New study sheds light on cancer-protective properties of milk

Amsterdam, The Netherlands, October 3, 2012 – Milk consumption has been linked to improved health, with decreased risks of diabetes, metabolic syndrome, and colon cancer. A group of scientists in Sweden found that lactoferricin4-14 (Lfcin4-14), a milk protein with known health effects, significantly reduces the growth rate of colon cancer cells over time by prolonging the period of the cell cycle before chromosomes are replicated.

In a new study, investigators report that treatment with Lfcin4-14 reduced DNA damage in colon cancer cells exposed to ultraviolet (UV) light. Their results are published in the October issue of the Journal of Dairy Science®.

“We previously hypothesized that the prolongation of the cell cycle in colon cancer cells as a result of Lfcin4-14 treatment may give the cells extra time for DNA repair,” says one of the lead investigators, Professor Stina Oredsson, of the Department of Biology at the University of Lund, Sweden. “Indeed, UV light-induced damage was decreased in colon cancer cells treated with Lfcin4-14 compared with controls. The differences were small but significant.”

Investigators exposed colon cancer cells to UV light that caused DNA damage and then grew the cells in the absence or presence of Lfcin4-14. They evaluated DNA damage using a sensitive technique known as comet assay. After the cells are processed, the cells with DNA damage resemble a comet with a tail, and the intensity of the tail compared to the comet head indicates the number of DNA breaks. UV light exposure resulted in an increase in the number of comets while treatment with Lfcin4-14 reduced the number of comets in UV light-exposed cells.

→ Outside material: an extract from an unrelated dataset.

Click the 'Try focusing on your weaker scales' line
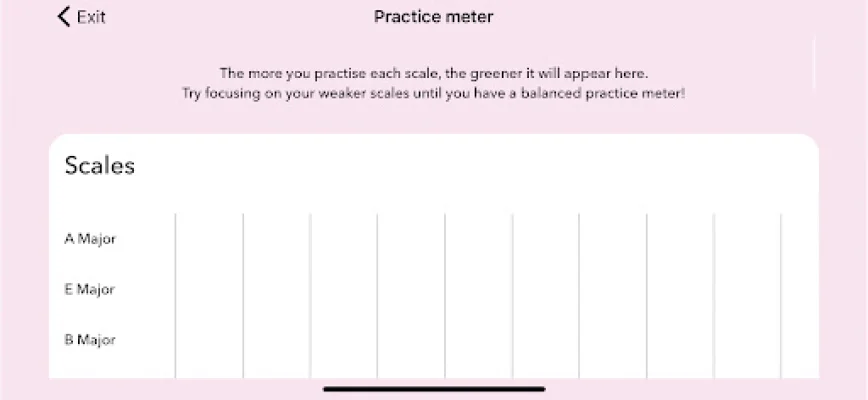This screenshot has width=868, height=400. point(433,93)
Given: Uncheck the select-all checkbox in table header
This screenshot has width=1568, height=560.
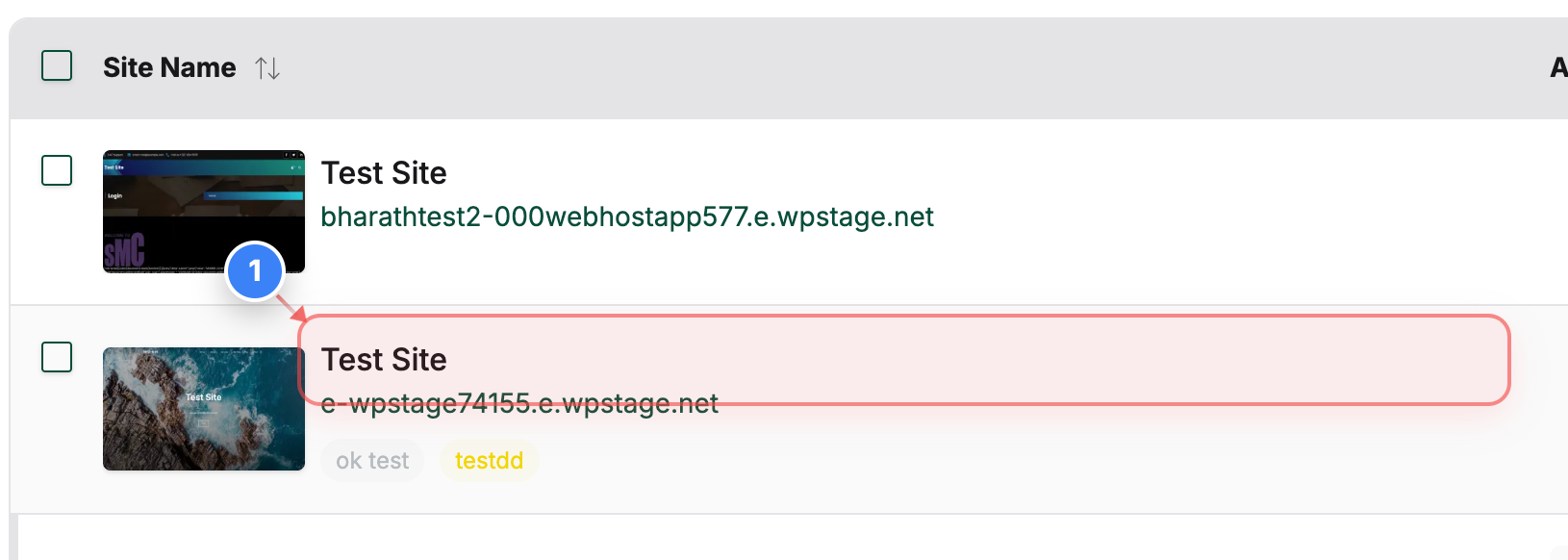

To understand the mechanism by which Lfcin4-14 reduced DNA damage, investigators evaluated the levels of several proteins involved in cell cycle progression, DNA repair, and cell death. They found an increase in flap endonuclease-1, a protein associated with DNA synthesis; a decrease in b-cell lymphoma 2-associated X protein, which is involved with cell death; and a decrease in the level of -H2AX, indicating more efficient DNA repair. “These changes in expression support our hypothesis that Lfcin4-14 treatment resulted in increased DNA repair,” says Dr. Oredsson.

Dr. Oredsson notes that cancer cells, in general, have defects in the DNA repair mechanisms. Thus, Lfcin4-14 may have a greater effect on normal cells than on cancer cells. “Our data suggest that the effects of Lfcin4-14 in prolonging the cell cycle may contribute to the cancer preventive effect of milk. This must be further investigated in different systems,” she concludes.